Word and element location records:
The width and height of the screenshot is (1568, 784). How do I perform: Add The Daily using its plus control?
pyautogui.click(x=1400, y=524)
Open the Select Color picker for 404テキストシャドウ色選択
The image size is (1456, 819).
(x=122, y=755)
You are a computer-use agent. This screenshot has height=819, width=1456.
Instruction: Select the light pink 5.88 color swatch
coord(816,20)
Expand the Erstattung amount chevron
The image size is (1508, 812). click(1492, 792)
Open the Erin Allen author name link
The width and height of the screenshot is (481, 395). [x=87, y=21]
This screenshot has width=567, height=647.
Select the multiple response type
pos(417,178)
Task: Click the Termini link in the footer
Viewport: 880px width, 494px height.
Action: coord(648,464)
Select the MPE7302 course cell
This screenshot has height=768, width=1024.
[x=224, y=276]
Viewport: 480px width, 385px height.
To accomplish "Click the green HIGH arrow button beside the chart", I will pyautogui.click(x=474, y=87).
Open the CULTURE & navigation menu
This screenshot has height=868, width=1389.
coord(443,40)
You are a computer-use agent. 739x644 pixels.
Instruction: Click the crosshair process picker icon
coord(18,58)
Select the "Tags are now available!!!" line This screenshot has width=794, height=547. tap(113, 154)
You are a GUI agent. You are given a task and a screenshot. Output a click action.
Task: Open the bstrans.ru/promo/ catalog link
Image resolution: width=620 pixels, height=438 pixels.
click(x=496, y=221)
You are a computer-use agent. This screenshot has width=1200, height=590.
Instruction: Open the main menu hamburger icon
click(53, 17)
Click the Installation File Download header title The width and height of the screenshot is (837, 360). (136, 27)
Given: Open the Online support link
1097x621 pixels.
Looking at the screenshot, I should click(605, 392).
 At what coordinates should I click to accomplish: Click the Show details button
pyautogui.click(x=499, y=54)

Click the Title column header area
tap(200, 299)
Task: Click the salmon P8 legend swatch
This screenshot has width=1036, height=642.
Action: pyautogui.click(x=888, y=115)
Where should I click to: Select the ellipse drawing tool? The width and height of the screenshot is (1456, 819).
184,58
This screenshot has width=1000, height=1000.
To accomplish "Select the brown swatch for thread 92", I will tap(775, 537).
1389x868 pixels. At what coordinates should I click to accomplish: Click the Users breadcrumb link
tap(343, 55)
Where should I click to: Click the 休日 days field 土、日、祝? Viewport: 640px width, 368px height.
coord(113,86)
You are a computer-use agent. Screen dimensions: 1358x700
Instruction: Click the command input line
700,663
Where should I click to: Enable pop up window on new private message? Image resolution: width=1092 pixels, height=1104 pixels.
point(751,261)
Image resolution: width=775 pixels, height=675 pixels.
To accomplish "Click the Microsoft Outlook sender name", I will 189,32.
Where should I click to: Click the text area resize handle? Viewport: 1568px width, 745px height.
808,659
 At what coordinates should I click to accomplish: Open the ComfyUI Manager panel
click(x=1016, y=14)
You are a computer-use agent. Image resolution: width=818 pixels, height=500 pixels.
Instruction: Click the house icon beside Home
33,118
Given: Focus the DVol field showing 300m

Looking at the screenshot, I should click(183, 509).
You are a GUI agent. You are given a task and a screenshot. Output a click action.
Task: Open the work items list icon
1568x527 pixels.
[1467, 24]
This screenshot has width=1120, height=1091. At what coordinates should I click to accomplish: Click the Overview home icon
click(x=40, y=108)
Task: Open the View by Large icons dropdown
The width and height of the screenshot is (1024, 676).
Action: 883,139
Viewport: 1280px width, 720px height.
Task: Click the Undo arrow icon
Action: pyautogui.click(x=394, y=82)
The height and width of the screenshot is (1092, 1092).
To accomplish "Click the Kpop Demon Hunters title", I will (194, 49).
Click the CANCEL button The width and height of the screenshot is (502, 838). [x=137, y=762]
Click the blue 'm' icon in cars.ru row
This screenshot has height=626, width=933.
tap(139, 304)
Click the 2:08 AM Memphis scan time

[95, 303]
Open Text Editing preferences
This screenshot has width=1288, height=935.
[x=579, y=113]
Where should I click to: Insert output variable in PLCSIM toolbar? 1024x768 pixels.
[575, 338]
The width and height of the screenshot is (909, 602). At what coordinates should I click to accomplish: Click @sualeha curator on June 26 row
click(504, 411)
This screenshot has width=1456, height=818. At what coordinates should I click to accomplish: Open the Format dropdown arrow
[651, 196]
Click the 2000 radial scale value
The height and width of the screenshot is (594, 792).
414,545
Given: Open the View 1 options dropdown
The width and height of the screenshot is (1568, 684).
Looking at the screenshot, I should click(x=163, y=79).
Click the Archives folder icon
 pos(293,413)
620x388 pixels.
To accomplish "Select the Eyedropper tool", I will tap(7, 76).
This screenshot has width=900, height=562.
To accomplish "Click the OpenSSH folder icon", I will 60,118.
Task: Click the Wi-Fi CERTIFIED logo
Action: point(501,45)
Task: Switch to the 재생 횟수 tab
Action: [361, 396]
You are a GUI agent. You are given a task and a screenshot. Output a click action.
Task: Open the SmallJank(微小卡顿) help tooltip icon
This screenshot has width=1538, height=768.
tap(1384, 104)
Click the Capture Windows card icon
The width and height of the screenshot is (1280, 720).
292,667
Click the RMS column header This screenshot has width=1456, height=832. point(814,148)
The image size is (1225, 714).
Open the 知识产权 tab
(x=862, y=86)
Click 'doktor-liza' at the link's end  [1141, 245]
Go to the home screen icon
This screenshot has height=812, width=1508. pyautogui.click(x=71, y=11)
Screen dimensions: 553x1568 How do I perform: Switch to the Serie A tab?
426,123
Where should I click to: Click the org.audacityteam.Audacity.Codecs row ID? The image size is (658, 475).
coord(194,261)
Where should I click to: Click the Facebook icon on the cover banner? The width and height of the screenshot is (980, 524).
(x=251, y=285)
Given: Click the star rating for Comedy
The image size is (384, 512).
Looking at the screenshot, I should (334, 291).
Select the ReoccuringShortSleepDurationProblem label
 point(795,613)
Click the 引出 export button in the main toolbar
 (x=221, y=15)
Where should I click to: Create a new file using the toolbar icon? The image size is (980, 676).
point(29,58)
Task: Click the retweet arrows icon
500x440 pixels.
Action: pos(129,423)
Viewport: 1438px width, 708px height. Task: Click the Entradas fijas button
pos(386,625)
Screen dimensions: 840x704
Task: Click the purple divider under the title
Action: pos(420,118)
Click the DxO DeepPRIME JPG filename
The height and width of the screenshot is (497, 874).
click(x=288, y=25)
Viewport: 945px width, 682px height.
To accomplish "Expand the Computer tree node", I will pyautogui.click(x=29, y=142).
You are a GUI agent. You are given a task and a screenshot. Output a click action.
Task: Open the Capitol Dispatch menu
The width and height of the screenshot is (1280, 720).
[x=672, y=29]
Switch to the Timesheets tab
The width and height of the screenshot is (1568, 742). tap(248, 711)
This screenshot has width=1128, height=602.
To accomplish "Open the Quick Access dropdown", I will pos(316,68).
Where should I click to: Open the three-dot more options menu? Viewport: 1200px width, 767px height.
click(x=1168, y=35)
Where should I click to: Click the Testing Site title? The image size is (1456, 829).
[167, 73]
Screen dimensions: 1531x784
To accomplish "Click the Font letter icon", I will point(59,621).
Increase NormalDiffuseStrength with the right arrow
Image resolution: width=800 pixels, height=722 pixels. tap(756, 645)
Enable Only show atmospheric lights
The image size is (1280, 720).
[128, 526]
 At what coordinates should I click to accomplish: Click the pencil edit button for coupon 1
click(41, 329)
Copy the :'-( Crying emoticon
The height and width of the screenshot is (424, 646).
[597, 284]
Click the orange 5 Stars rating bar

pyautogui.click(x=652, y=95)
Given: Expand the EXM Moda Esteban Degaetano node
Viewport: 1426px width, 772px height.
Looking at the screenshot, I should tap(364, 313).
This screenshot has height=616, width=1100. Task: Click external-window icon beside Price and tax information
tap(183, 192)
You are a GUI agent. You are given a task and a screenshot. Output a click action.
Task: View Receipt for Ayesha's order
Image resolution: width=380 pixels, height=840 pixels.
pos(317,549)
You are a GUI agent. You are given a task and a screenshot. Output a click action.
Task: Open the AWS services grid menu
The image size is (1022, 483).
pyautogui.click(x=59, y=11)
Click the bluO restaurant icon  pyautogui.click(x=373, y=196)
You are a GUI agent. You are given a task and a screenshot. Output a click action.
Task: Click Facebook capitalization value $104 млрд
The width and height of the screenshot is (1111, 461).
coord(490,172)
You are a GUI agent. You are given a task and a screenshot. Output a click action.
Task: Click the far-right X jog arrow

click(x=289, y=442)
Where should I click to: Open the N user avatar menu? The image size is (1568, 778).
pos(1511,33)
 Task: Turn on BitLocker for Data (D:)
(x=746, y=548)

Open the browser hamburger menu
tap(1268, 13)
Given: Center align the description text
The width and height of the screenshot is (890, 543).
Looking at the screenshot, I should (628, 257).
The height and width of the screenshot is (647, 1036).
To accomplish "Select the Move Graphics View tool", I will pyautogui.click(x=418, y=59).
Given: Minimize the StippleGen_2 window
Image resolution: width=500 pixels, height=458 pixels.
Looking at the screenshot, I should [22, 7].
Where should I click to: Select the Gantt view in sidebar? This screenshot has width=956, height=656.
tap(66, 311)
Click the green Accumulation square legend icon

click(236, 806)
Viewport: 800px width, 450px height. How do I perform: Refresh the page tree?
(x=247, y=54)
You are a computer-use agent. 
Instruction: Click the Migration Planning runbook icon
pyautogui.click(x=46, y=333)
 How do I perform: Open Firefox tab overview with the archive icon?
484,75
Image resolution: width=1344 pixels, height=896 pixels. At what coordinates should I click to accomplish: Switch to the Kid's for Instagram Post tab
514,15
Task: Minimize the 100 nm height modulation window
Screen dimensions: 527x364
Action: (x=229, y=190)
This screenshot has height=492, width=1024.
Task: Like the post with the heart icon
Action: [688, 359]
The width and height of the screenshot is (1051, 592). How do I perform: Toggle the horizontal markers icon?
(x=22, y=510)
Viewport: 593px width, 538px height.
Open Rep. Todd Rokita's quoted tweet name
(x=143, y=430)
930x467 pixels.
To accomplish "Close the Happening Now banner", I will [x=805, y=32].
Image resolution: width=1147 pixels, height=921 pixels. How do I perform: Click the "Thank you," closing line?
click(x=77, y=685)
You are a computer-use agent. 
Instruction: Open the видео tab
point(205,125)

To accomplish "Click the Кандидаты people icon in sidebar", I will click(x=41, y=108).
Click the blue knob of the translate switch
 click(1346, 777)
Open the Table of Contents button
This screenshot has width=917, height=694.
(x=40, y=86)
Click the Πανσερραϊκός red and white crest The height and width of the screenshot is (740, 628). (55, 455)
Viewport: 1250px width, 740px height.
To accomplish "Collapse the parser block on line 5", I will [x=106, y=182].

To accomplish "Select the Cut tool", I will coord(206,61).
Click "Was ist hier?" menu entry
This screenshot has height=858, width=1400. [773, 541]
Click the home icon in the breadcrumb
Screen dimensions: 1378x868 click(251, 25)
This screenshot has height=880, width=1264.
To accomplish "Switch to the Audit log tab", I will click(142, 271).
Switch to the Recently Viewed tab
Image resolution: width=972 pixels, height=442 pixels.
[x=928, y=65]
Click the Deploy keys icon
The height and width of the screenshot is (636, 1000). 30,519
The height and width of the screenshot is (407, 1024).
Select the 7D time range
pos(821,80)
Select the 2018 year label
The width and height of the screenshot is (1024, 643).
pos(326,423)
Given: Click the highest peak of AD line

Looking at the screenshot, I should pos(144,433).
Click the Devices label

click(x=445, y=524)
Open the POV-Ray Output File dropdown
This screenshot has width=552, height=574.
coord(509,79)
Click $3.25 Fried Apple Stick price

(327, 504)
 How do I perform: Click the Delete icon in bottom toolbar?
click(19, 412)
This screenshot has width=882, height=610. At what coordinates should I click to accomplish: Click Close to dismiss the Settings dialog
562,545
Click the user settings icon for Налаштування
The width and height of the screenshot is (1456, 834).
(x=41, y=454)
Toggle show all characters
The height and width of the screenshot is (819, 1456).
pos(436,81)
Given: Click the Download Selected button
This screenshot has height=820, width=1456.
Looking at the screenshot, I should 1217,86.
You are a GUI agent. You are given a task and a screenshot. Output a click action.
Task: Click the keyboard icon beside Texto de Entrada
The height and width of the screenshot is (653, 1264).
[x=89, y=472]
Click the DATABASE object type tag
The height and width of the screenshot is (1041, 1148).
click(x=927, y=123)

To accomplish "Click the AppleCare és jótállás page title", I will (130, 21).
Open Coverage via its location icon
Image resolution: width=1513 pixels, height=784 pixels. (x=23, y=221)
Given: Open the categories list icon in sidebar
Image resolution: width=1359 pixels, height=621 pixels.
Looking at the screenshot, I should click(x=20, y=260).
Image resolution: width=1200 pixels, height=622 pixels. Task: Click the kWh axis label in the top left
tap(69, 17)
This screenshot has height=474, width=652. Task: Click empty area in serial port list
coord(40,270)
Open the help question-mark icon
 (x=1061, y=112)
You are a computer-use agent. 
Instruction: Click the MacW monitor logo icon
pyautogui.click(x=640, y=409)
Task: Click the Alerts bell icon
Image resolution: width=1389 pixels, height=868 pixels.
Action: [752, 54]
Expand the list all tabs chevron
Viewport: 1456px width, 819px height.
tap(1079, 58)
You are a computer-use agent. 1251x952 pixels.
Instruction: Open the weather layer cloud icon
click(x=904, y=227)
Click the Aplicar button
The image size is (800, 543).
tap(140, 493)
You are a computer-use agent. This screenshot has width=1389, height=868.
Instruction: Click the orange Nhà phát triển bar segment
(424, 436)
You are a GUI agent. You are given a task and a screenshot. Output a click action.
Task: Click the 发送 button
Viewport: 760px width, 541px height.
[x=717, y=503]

■ REQUIRED WORK
Return the lines from the one containing "Expand the Erstattung amount chevron" through the one containing "[x=224, y=276]", inclusive, reproduced without any change.

■ PROBLEM SOLUTION
Expand the Erstattung amount chevron
The image size is (1508, 812). click(1492, 792)
Open the Erin Allen author name link
The width and height of the screenshot is (481, 395). [x=87, y=21]
This screenshot has width=567, height=647.
Select the multiple response type
pos(417,178)
Task: Click the Termini link in the footer
Viewport: 880px width, 494px height.
Action: coord(648,464)
Select the MPE7302 course cell
This screenshot has height=768, width=1024.
[x=224, y=276]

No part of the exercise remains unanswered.